Complex regional pain syndrome is a chronic pain condition characterized by autonomic dysfunction, changes in sympathetic and vasomotor activity, and sensory and motor changes. Complex regional pain syndrome is a clinical diagnosis and may occur after trauma or surgery. Complex regional pain syndrome-related pain may occur spontaneously and is out of proportion with the inciting event. We report herein the rare case of a man who developed concomitant painful generalized ulcerations after diagnosis of complex regional pain syndrome.

Case presentation

A 43-year-old Caucasian male with history of four-extremity complex regional pain syndrome type 2 secondary to right rotator cuff surgery performed at an outside hospital presented to a tertiary care center for treatment of generalized ulcerations on all extremities of unknown etiology. Dermatology performed an extensive work-up including laboratory evaluations and biopsies, which were relatively unremarkable. His ulcers were treated with vinegar-based dressings, hydrotherapy, and irrigation and debridements. He was started on methadone (replacing a home fentanyl patch), ketamine infusion, and amitriptyline in addition to his home adjuncts.

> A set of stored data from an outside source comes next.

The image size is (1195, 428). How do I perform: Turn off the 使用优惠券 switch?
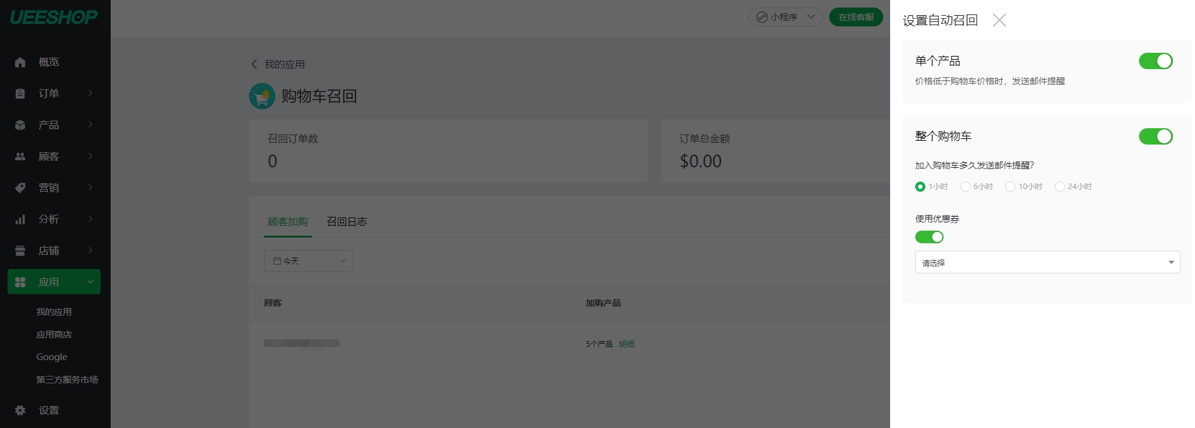coord(929,237)
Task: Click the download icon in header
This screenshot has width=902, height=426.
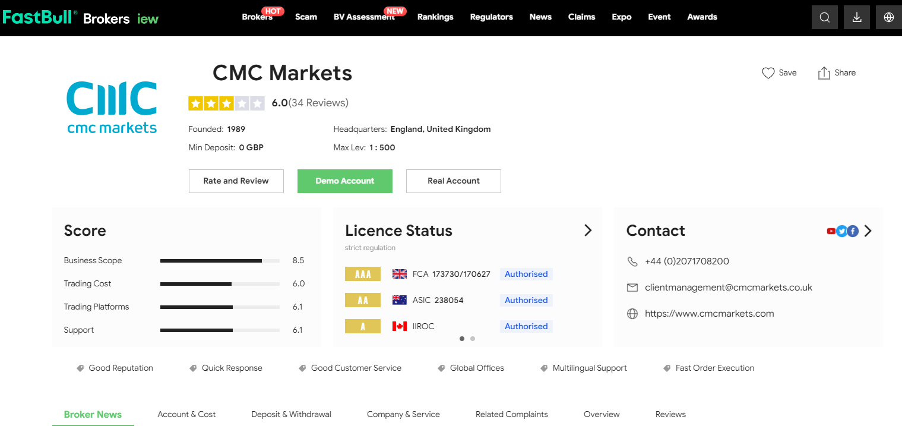Action: click(x=856, y=17)
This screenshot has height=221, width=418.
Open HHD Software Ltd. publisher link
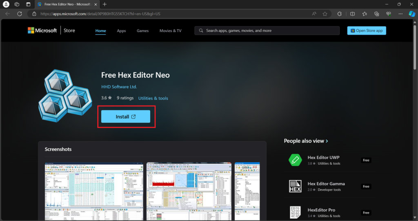119,87
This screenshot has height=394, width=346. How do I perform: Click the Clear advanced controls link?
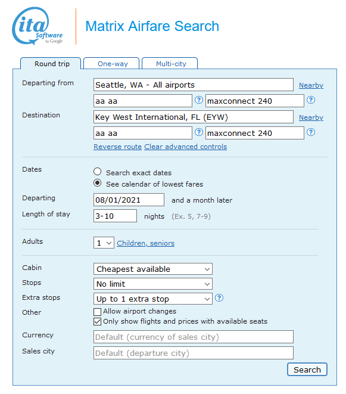pyautogui.click(x=186, y=147)
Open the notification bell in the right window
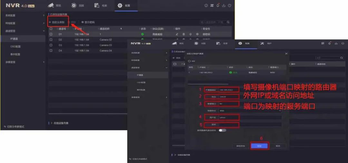 pos(330,43)
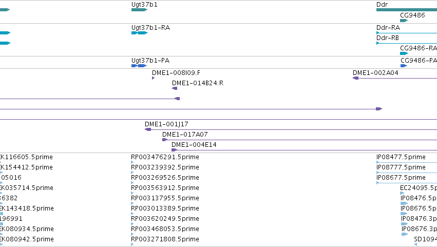Open the Ddr-RB transcript label
Screen dimensions: 437x247
coord(388,38)
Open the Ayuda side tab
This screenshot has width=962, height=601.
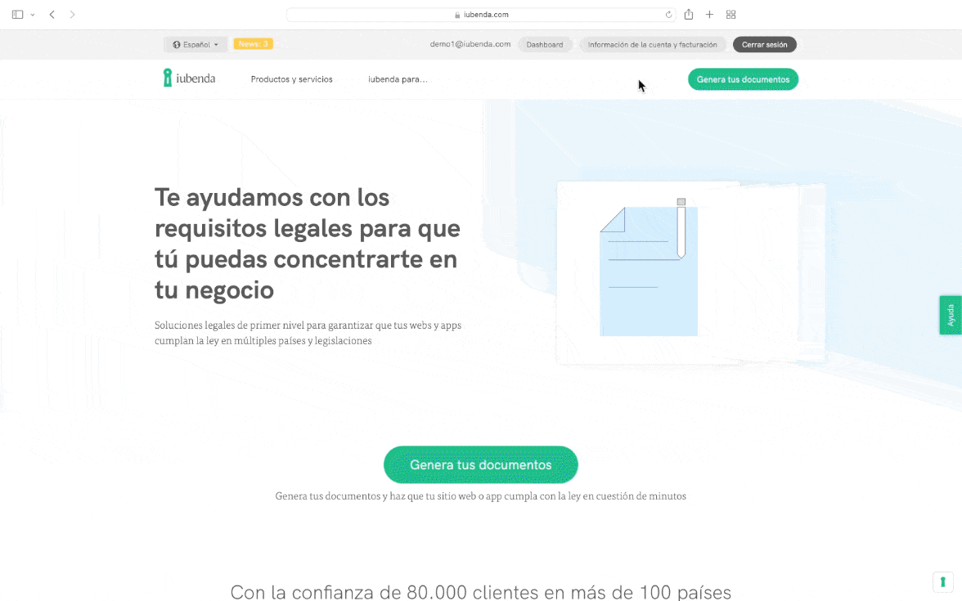pos(951,315)
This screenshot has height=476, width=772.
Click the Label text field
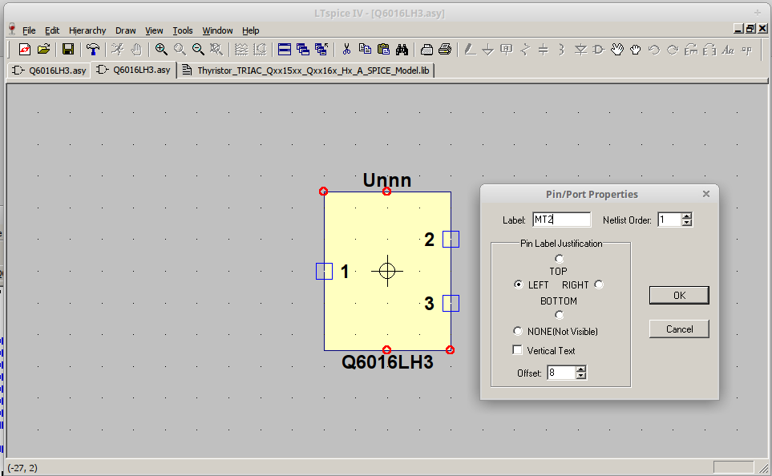pos(561,220)
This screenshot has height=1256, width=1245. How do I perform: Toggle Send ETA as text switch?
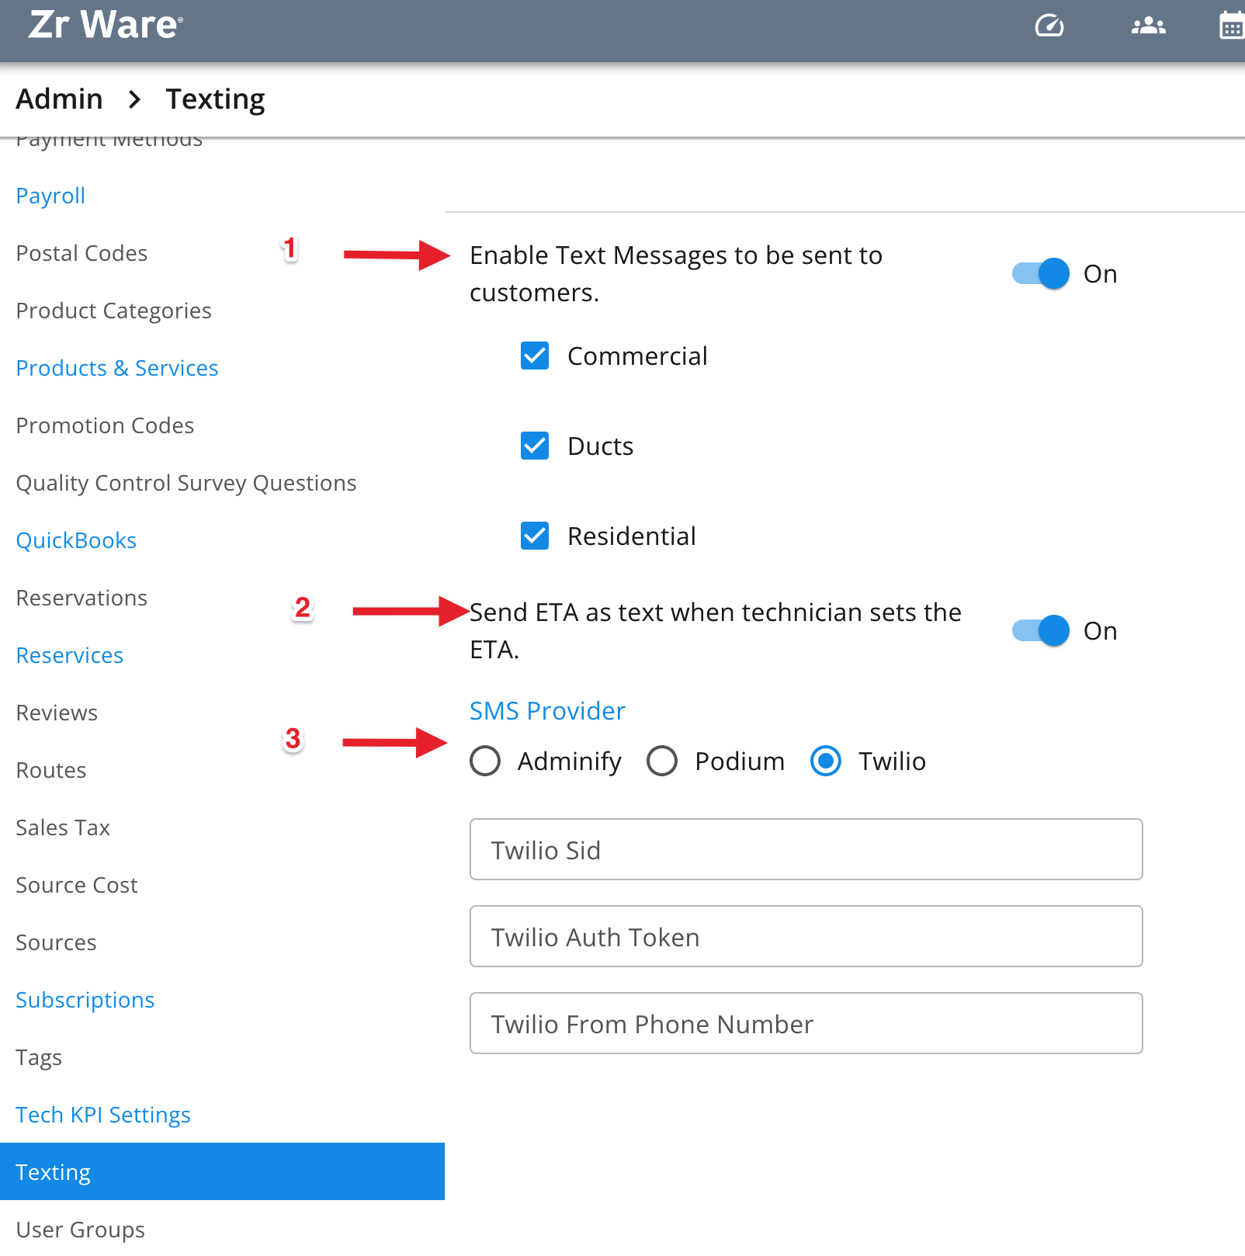click(1041, 630)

He obtained good symptom control, improved sleep, and diminished cognitive slowing, compared with his fentanyl patches.


This case report emphasizes an atypical case of generalized ulceration formation in the setting of complex regional pain syndrome. This case highlights the challenging nature of treating complex regional pain syndrome and using multimodal analgesia to target various nociceptive receptors to successfully reduce symptoms.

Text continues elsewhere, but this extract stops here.